Icon design gave life to our studio back in 2005. That’s why we’re glad to share all the knowledge we’ve accumulated over the years with you.
Why use icons instead of words?
This issue is not only related to interface design. In everyday life, we are surrounded by icons: traffic signs along the road, signs at the entrance to any shop, even on clothing labels.
There are even T-shirts specifically designed for tourists to help them find a common language with local dwellers in any country. All they have to do is to simply point their finger at a relevant icon.
Why are we so fond of icons?
Because they offer a number of advantages:
• They catch the eye
• They send a message in an instant
• They are easy to remember
• They save space
• They are understandable in any language
User interface icons have some other advantages, as well:
• They are more pleasant to look at than huge blocks of text that could have been placed in the same spot. The smaller your screen, the more words you’ll want to replace with special icons.
• They can add to your application’s visual identity.
Yet the main thing that every icon should bear is DISTINCTIVENESS.
If the user does not understand the icon’s meaning, he or she will either avoid it or get confused.

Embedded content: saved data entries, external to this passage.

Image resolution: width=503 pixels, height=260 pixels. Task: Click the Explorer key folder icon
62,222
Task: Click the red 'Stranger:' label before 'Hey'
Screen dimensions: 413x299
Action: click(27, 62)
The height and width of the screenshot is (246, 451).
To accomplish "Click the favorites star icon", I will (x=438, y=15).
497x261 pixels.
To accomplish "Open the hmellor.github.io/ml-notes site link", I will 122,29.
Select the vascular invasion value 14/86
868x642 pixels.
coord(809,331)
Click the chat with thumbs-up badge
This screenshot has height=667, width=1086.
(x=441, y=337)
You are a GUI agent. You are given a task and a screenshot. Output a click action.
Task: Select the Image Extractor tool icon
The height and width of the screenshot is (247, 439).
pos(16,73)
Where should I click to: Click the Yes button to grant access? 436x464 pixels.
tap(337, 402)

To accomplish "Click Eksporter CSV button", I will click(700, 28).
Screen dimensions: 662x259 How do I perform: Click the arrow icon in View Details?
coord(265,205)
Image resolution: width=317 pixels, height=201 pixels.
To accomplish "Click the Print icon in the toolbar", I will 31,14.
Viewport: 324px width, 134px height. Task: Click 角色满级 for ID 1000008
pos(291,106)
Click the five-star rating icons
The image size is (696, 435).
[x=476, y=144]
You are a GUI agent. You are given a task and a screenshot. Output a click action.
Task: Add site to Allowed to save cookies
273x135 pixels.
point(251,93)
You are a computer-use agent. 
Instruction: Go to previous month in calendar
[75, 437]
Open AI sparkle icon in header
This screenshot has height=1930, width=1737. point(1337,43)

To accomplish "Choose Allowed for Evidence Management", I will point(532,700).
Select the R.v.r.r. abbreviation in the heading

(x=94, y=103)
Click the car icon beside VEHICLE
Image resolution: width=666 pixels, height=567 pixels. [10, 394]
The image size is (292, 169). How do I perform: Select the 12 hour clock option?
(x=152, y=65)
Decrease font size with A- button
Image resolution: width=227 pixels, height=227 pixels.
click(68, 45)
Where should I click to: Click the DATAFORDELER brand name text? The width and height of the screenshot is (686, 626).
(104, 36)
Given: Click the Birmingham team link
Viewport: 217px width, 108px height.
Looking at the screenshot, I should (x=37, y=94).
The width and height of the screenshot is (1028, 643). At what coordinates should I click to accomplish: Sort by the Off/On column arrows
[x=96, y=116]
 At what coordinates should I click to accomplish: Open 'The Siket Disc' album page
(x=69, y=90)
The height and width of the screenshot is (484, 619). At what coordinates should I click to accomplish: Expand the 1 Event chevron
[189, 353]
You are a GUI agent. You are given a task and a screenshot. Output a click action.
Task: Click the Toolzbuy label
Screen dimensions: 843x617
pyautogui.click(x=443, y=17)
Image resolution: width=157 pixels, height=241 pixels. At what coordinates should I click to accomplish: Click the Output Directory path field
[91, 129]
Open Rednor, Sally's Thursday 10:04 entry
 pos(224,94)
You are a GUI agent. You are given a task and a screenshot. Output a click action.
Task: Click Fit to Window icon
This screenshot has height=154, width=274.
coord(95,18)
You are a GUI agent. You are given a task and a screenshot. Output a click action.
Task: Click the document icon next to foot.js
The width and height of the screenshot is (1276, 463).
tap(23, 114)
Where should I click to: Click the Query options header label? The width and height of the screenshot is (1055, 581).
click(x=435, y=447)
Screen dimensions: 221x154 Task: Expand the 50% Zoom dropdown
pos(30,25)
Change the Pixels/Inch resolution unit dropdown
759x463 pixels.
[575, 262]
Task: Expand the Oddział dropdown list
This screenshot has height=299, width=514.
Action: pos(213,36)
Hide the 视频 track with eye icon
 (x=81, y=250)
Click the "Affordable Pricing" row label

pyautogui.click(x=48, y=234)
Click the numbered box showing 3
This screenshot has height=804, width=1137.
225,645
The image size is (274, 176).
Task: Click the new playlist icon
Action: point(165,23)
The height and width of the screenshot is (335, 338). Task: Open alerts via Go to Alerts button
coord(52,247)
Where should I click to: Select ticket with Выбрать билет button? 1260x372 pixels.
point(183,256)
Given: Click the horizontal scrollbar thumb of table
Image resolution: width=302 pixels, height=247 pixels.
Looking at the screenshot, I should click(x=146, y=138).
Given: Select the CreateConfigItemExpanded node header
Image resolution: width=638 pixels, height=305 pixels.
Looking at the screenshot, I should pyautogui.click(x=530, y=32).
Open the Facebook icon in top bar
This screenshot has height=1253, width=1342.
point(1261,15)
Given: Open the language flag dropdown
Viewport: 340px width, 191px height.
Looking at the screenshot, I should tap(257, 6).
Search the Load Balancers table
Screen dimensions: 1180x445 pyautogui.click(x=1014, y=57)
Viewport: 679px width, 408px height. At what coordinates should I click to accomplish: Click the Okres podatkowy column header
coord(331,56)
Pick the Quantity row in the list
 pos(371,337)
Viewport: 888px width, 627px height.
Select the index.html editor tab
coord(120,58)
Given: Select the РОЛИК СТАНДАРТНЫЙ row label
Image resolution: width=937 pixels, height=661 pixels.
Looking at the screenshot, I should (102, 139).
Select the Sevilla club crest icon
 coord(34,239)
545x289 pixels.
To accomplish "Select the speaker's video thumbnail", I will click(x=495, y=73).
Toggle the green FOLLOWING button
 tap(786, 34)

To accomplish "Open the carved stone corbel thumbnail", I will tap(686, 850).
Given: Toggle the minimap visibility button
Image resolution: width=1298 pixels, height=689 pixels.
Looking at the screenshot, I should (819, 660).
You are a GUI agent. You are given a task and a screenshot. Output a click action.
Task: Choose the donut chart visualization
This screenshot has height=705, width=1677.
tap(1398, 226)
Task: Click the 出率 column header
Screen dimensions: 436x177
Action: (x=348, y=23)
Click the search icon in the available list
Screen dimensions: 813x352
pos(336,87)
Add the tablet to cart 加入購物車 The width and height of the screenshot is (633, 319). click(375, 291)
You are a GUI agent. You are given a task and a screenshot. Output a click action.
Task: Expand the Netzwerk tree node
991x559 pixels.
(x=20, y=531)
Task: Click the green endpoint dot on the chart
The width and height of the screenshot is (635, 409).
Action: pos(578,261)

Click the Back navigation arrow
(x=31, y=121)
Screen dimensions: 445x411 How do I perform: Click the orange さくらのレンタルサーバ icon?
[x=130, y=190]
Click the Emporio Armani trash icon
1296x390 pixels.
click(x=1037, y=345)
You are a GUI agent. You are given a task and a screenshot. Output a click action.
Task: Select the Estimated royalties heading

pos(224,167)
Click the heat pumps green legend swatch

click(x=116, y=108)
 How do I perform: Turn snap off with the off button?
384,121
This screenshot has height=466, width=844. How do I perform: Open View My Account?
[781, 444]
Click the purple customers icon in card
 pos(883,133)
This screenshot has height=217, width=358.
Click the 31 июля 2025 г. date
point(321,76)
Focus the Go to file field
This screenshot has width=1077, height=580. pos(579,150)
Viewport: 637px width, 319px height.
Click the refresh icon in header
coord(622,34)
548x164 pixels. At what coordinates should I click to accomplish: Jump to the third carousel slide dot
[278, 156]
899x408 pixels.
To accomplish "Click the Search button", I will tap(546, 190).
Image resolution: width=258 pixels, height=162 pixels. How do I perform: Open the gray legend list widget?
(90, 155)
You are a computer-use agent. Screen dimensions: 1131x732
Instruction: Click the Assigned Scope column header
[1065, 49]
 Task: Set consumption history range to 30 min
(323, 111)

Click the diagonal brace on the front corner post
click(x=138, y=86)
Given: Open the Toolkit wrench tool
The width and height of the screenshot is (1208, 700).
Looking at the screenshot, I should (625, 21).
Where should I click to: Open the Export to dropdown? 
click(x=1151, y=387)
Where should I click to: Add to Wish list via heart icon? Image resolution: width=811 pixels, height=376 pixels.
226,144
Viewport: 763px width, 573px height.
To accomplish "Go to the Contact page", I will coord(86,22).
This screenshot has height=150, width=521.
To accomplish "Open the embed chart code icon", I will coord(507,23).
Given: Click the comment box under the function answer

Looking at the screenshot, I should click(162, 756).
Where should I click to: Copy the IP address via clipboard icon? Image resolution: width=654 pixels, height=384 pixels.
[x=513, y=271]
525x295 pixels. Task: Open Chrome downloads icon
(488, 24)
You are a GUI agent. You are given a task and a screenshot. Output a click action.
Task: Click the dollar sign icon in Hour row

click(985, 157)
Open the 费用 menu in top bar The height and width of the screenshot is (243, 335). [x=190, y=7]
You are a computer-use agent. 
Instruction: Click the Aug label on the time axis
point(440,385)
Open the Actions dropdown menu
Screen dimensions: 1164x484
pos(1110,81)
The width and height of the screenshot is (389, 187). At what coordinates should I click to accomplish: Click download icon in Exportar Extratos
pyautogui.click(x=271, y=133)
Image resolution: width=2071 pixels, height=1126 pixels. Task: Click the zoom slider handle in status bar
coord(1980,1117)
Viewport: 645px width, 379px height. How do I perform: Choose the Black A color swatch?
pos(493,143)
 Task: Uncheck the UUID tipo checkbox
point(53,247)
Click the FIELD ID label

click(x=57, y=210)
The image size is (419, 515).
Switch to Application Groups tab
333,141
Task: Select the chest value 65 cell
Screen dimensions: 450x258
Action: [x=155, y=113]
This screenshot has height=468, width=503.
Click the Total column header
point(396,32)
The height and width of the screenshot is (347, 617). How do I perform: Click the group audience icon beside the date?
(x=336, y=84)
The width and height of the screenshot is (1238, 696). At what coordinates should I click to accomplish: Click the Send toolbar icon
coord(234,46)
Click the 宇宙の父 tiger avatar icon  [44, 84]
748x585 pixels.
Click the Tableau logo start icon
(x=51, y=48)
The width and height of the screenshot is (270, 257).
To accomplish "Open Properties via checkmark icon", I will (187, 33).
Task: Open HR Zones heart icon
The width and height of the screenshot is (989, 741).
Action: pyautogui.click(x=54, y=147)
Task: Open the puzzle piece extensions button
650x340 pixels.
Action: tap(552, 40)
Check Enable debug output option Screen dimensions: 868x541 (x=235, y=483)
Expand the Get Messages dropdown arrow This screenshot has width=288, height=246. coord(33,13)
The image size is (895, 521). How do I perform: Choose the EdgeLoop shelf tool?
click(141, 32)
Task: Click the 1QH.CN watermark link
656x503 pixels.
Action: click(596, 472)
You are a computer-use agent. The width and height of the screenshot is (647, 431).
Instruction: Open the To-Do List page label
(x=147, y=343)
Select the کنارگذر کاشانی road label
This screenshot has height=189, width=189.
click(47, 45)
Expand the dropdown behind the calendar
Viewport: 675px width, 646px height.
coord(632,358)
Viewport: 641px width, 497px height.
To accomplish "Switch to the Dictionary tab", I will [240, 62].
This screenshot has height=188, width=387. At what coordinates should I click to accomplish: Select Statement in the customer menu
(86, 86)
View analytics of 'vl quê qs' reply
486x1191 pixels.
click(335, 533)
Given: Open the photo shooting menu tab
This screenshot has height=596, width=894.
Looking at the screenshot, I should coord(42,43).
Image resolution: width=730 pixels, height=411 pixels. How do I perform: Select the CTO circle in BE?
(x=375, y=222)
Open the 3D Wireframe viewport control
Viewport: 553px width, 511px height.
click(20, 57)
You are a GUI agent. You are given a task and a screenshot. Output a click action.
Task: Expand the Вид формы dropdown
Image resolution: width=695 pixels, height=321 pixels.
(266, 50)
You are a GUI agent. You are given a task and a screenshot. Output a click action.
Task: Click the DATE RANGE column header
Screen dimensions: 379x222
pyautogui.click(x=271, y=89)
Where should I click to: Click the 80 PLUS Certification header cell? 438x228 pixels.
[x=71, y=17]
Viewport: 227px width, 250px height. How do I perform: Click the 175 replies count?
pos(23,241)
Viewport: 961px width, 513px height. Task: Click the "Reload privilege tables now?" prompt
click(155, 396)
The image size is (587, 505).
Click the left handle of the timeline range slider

To solve the problem of icon distinctiveness, do one of these things:
1. Explain the new icon’s meaning with some text, give hints, teach the user to use it correctly
This is the way you create a new user experience. The users should learn the interface symbols in the exact same way they used to learn their ABCs. If you want to use this method, you need to be confident in your product and the users’ willingness to learn how to use it.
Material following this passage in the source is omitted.